The dark eyes of the Empress Regent moved away from Photius and Tahmina to glare at a guard standing nearby. So far as Photius could determine, the poor man's only offense was that he happened to be in her line of sight.

Perhaps he also bore a vague resemblance to Belisarius. He was tall, at least, and had brown eyes.

Angrily, Theodora slapped the heavily-decorated armrest of her throne. "Bad enough that he's exposing my husband to danger! But he's also giving away half my empire!"

She shifted the glare back to Photius. "Excuse me. Your empire."

The correction was, quite obviously, a formality. The apology was not even that, given the tone in which she'd spoken the words.

"You hate to travel," Photius pointed out, reasonably. "And since you're actually running my empire"—here he bestowed a cherubic smile on his official adoptive mother—"you can't afford to leave the capital anyway."

"I detest that smile," Theodora hissed. "Insincere as a crocodile's. How did you get to be so devious, already? You're only eleven years old."

Photius was tempted to reply: from studying you, Mother. Wisely, he refrained.

If she were in a better mood, actually, Theodora would take it as a compliment. But, she wasn't. She was in as foul a mood as she ever got, short of summoning the executioners.

Photius and his wife Tahmina had once, giggling, develop their own method for categorizing Theodora's temper. First, they divided it into four seasons:

Placid. The most pleasant season, albeit usually brief.

Sour. A very long season. More or less the normal climate.

Sullen. Not as long as sour season. Not quite.

Fury. Fortunately, the shortest season of all. Very exciting while it lasted, though.

Then, they ranked each season in terms of its degree of intensity, from alpha to epsilon.

Photius gauged this one as a Sullen Epsilon.

Well... Not quite. Call it a Sullen Delta.

In short, caution was called for here. On the other hand, there was still some room for further prodding and pushing. Done gingerly.

"I like to travel myself," he piped cheerfully. "So I'm the logical one to send on a grand tour to visit our allies in the war. And it's not as if you really need me here."

He did not add: or want me here, either. That would be unwise. True, Theodora had all the maternal instincts of a brick. But she liked to pretend otherwise, for reasons Photius had never been able to fathom.

Tahmina said it was because, if she didn't, it would give rise to rumors that she'd been spawned by Satan. That might be true, although Photius was skeptical. After all, plenty of people already thought the Empress Regent had been sired by the devil.

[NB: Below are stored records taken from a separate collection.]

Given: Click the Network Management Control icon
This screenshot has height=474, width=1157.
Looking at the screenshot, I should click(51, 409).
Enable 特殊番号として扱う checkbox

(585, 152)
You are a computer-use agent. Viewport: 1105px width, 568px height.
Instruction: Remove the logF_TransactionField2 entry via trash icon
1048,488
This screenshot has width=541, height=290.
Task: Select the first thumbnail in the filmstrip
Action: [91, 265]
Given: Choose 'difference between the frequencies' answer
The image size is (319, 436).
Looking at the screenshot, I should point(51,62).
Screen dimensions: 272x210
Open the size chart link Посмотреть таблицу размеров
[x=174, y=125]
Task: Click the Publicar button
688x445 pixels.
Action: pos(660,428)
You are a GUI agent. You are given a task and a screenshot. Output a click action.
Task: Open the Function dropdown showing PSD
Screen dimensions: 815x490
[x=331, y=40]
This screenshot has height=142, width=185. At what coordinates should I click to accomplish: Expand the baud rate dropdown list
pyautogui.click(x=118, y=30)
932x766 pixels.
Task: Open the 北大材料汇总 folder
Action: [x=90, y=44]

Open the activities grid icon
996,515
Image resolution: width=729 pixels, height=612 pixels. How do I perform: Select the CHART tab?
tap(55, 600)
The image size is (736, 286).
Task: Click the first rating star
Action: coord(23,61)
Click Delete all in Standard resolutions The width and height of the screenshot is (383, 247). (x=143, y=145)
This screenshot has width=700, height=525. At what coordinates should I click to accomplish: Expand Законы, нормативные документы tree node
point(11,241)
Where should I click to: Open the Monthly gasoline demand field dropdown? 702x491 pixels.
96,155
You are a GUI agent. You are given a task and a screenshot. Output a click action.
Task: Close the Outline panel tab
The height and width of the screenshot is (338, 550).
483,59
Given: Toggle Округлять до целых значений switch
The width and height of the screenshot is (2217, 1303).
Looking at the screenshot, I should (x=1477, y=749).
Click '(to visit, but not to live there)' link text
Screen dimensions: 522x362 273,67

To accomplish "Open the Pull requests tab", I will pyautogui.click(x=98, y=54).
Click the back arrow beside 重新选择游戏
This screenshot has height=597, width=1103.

Photius didn't, himself. Maybe one of Hell's underlings, but not Satan himself.

Theodora was back to glaring at the guard. No, a different one. His offense...

Hard to say. He resembled neither Belisarius nor Justinian. Except for being a man, which, in Theodora's current humor, was probably enough.

"Fine!" she snapped. "You can go. If nothing else, it'll keep Antonina from nattering at me every day once the radio starts working. By now, months since she left, she'll be wallowing in guilt and whining and whimpering about how much she misses her boy. God knows why. Devious little wretch."

She swiveled the dark-eyed glare onto Tahmina, sitting next to Photius. "You too. Or else once the cunning little bastard gets to Ethiopia he'll start nattering at me over the radio about how much he misses his wife. God knows why. It's not as if he's old enough yet to have a proper use for a wife."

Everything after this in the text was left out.